Trained at the École des Beaux-Arts, Paris, he designed virtually every type of Victorian structure—cottages, mansions, townhouses, apartment houses, hotels, tenements, banks, stores, churches, schools, libraries, offices, factories, railroad stations, and a museum.
After Catherine's death in 1861, Lienau married Harriet Jane Wreaks in 1866 and they had two children:[1] Eleanor F. and Jacob Henry.
In 1935, J. Henry donated about 800 of his father's professional drawings, photographs and other original documents to the Avery Library of Architecture and Fine Arts at Columbia University.
Lienau was one of a relatively small group of trained architects, of whom the majority were fairly recent arrivals from Great Britain and the continent.
All brought with them to the New World the traditions of the Old, but Lienau differed from his colleagues in one important respect: Molded by his early Danish and North German environment, and by years of study in various German art centers and in Paris, Lienau had a point of view more international than theirs—a rarity in an age of ardent nationalism.
Thus, a fusion of traditions enabled him to adapt quickly to life in America and to deal successfully with the demands of an increasingly eclectic age.
Another point that should be stressed, since it has long been ignored: It was Lienau, not Richard Morris Hunt, who was the first to bring to the United States a mind and a hand that was shaped, through contact with Henri Labrouste, by the French Beaux-Arts tradition.

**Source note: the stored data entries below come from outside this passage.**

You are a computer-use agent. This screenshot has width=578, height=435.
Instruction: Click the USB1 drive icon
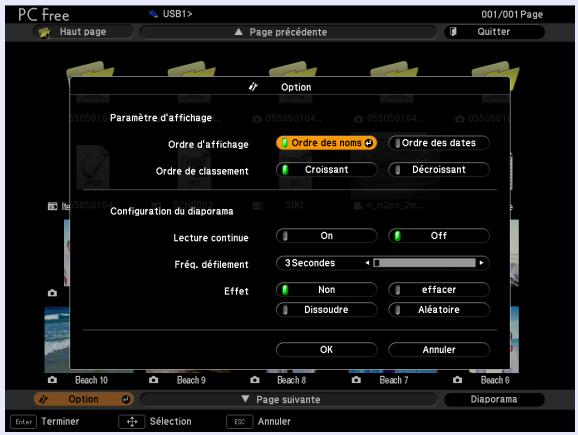(153, 14)
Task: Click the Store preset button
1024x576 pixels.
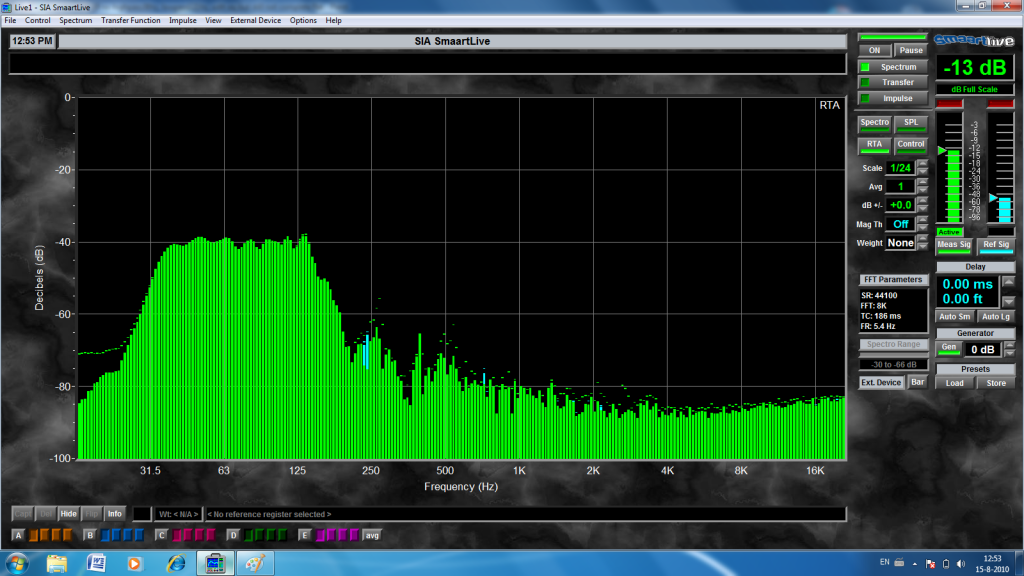Action: point(996,383)
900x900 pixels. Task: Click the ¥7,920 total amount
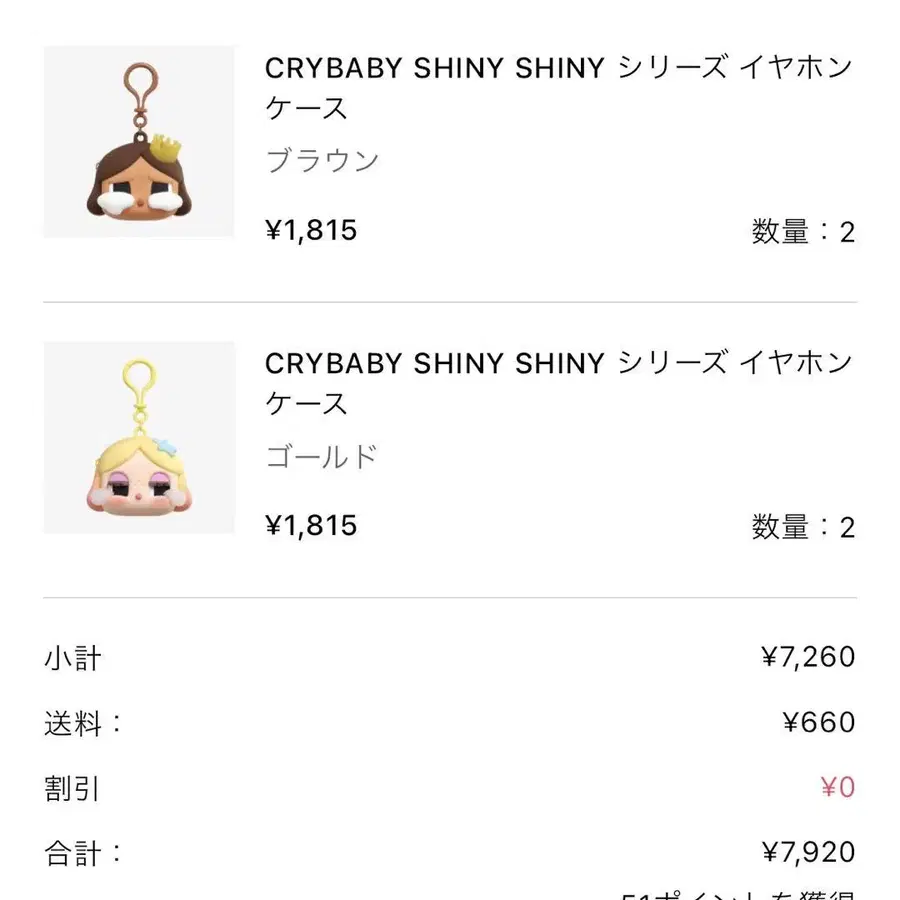pyautogui.click(x=809, y=852)
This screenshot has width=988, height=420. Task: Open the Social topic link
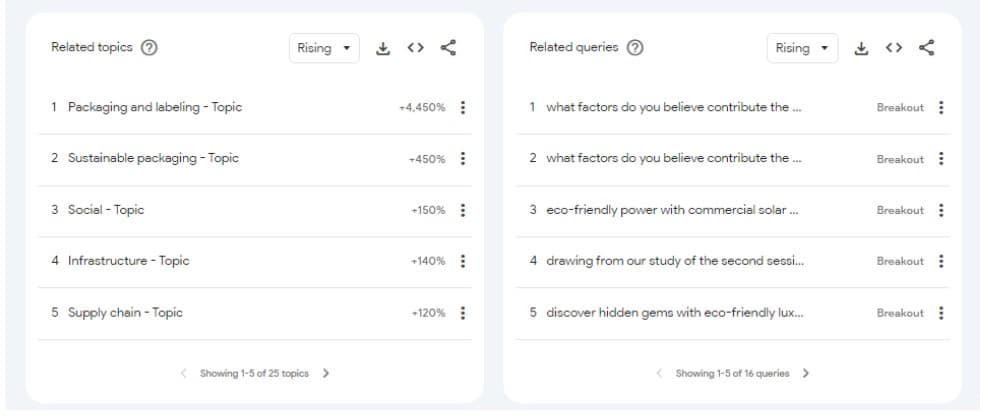coord(106,210)
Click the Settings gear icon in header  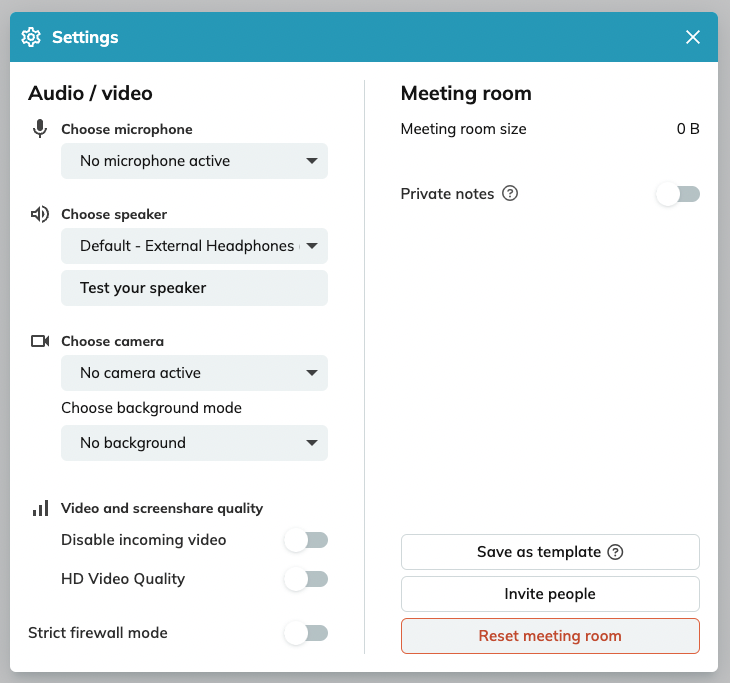click(31, 37)
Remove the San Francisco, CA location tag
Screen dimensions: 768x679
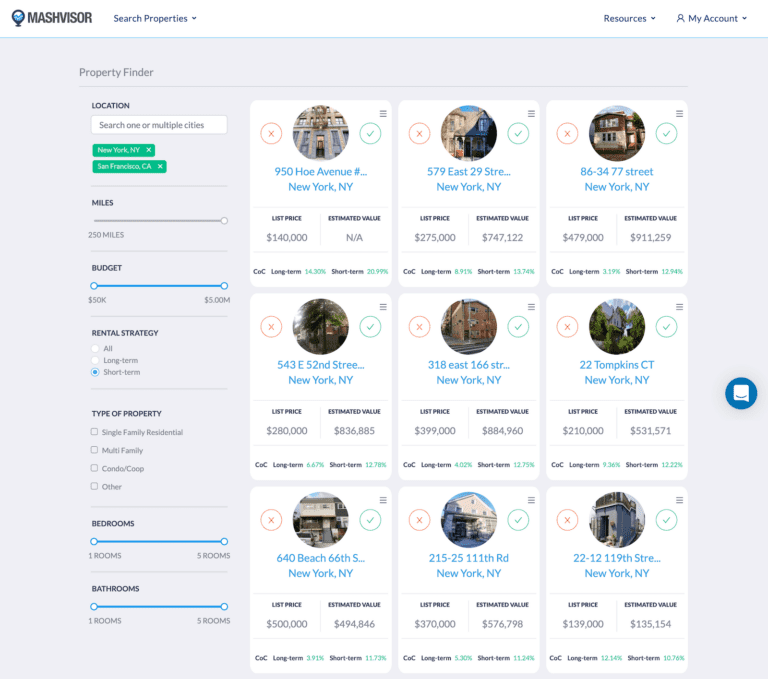click(x=160, y=166)
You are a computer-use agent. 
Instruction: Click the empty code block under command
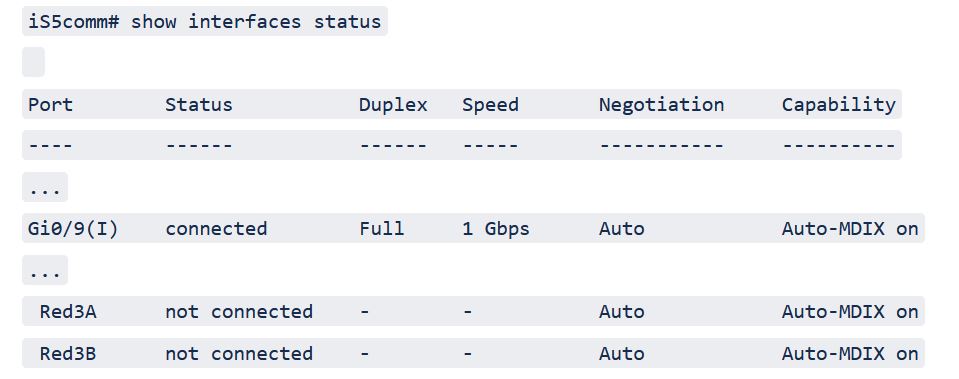click(x=33, y=62)
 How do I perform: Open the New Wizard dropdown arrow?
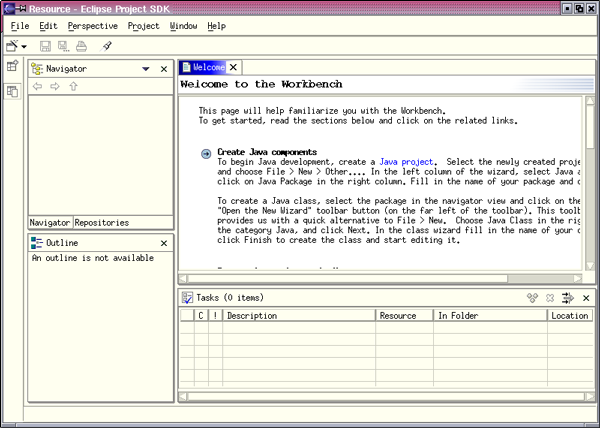click(24, 47)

Lienau's career provides a dramatic illustration of the contributions made by the professionally trained European architect to American architecture.
His chief importance to American architecture of the period from 1850 to the mid-1980s lies not in his use of the Second Empire mode per se, nor in his general eclecticism, but in the classical orientation of his entire practice.
His work represents a continuing current of conservatism in American architecture, which for a time was submerged beneath the more dominant picturesque modes of the period, the High Victorian Gothic and the Second Empire—the latter quite as anti-classical in its later style phase as the former.
He served as a bridge between the classical traditions of design of the second quarter of the 19th century and their re-emergence in the 1880s of the movement led in New York by the firm of McKim, Mead & White.
From simple cottages to great mansions, Lienau used many modes to express his own ideas and the wishes of his clients in what he considered to be their most appropriate form.
The Chalet and Stick style of the early cottages, the Italian Villa, the monumental French Renaissance tradition (all reflections of the picturesque High Victorian Gothic of the late ’60s and early ’70s), and finally echoes of the Queen Anne and of the Colonial Revival—all found expression in Lienau’s work.